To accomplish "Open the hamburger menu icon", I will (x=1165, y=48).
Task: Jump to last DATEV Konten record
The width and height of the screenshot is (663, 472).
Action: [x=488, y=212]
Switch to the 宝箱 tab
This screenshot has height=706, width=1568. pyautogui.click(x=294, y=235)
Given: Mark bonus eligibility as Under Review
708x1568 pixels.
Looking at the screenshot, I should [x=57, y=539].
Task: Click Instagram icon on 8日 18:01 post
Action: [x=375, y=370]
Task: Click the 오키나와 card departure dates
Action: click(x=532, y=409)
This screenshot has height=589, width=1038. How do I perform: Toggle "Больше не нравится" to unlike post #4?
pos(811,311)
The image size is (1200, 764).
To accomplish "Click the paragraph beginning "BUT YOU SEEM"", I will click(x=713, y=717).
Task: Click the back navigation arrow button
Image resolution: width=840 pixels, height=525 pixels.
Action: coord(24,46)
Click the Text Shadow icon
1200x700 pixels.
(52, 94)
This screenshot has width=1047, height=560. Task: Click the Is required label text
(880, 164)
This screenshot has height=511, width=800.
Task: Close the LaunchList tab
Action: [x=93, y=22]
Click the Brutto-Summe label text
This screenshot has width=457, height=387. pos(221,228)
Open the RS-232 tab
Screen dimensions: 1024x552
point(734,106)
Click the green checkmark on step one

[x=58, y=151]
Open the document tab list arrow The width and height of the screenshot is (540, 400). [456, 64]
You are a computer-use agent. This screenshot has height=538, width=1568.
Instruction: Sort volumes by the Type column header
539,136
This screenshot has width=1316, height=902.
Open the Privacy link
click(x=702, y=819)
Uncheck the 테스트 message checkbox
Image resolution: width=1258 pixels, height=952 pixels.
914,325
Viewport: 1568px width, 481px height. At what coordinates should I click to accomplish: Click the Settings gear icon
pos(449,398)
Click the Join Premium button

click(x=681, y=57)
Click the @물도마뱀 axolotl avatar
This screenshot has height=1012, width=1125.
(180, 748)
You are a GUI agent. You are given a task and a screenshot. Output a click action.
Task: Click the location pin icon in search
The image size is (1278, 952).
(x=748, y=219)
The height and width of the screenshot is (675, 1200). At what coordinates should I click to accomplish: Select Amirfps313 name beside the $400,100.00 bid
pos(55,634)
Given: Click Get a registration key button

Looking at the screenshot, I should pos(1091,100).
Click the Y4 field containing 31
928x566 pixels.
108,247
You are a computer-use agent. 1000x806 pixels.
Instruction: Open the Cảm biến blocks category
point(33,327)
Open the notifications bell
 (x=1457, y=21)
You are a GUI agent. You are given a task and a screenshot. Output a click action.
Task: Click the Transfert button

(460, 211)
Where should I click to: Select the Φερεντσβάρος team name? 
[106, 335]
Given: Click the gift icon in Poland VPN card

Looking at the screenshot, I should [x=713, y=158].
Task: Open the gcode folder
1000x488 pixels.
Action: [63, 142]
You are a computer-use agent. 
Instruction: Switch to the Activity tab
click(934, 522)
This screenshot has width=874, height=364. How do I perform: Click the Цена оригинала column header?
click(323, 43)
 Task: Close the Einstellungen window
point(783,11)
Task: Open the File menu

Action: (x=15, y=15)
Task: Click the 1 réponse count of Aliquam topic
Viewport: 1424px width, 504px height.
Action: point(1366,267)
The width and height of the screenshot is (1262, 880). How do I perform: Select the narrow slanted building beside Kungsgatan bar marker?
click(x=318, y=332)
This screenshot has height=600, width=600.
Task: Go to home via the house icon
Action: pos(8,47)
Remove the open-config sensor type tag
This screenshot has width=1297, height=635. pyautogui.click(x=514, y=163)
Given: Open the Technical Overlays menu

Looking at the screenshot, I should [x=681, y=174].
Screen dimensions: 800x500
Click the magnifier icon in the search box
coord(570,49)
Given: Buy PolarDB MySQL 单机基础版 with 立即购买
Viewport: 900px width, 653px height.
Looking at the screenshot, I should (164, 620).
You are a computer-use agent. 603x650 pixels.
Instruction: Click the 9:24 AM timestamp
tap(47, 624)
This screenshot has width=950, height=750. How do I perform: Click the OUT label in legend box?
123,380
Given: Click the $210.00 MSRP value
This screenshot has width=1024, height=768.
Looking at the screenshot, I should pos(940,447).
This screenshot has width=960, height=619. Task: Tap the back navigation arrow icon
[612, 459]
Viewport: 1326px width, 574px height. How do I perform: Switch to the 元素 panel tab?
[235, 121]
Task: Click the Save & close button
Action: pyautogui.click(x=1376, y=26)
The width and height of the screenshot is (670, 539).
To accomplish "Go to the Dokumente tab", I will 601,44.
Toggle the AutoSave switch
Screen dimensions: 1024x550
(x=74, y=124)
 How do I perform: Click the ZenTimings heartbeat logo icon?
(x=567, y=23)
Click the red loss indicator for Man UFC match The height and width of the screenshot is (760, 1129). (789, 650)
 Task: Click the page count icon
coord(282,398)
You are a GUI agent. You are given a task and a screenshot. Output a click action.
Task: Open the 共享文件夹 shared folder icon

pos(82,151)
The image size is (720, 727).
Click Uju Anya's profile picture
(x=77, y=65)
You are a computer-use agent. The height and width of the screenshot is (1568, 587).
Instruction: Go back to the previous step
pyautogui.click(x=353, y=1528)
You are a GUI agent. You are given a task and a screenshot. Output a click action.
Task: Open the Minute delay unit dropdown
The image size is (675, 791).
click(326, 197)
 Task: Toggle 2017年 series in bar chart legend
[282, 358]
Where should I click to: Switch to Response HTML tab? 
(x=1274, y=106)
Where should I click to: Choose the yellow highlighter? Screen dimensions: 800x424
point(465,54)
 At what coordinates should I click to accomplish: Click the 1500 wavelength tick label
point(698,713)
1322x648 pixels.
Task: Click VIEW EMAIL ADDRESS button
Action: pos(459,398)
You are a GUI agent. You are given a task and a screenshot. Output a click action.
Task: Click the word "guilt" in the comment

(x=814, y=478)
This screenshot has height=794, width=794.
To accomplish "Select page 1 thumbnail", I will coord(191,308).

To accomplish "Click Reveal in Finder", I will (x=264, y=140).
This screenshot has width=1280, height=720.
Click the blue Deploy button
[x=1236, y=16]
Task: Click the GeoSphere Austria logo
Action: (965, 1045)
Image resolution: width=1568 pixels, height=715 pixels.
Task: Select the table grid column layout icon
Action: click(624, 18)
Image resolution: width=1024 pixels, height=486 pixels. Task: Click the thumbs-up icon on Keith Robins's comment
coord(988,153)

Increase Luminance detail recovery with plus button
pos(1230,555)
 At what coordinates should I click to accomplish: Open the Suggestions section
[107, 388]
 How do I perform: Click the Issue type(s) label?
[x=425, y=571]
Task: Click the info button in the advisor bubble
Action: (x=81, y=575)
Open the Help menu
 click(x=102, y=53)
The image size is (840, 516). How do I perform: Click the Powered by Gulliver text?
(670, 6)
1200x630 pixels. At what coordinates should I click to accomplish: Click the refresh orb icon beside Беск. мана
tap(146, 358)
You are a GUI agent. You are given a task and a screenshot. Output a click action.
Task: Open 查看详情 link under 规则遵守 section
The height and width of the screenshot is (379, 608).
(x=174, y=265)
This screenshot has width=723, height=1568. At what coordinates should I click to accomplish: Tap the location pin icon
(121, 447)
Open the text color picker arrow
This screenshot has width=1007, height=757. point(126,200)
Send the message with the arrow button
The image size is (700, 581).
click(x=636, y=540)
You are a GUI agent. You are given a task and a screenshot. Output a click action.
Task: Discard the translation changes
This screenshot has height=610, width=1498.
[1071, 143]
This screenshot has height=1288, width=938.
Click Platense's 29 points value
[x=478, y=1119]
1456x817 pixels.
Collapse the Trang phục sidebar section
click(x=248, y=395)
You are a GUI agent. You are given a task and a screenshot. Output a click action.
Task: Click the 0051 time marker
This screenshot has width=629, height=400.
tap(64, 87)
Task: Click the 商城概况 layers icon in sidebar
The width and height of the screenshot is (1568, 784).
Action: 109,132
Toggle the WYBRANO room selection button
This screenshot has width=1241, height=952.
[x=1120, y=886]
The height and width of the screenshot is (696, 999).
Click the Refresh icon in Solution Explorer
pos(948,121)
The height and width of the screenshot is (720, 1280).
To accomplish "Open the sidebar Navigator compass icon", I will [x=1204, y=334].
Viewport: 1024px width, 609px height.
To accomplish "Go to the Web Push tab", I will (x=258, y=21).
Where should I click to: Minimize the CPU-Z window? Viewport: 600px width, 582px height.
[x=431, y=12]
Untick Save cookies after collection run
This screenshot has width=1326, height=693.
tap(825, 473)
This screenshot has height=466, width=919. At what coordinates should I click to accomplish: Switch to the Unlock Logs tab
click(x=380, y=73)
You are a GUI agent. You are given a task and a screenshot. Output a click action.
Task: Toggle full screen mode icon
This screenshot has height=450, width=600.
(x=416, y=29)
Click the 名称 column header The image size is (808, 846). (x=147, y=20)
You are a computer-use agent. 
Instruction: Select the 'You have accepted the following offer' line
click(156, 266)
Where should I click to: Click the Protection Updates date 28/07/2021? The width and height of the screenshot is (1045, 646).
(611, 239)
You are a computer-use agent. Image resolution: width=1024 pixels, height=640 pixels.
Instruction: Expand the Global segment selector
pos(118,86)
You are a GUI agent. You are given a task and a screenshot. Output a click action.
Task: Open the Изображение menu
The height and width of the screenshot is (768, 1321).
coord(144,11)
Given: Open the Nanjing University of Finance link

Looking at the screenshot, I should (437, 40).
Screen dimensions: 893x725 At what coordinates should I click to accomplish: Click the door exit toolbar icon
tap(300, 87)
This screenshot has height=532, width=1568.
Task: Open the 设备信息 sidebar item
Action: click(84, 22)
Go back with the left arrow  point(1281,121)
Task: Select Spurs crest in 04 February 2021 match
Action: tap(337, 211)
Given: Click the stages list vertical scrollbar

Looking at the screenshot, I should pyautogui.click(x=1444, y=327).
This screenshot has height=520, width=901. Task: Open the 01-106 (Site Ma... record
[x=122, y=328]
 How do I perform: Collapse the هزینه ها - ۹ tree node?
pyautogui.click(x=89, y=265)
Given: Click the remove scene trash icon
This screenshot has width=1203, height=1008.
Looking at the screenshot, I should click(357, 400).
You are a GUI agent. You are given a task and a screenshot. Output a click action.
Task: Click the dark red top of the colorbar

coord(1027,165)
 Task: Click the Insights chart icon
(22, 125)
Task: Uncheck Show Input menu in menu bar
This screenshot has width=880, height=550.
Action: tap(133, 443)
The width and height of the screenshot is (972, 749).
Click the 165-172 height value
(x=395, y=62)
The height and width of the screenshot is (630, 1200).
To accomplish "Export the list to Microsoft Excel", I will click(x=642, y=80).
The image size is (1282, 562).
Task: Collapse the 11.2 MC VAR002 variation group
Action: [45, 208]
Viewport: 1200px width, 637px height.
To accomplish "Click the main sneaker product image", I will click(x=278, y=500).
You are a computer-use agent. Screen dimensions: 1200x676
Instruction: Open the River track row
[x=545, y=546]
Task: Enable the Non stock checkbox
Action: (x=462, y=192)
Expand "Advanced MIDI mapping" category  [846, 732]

Exercise aim —
Reproduce, exactly and with both ends included, every line from the one that contains "You are a computer-use agent. Screen" to the end of the listing above.

Output of the task —
You are a computer-use agent. Screen dimensions: 1200x676
Instruction: Open the River track row
[x=545, y=546]
Task: Enable the Non stock checkbox
Action: (x=462, y=192)
Expand "Advanced MIDI mapping" category  [846, 732]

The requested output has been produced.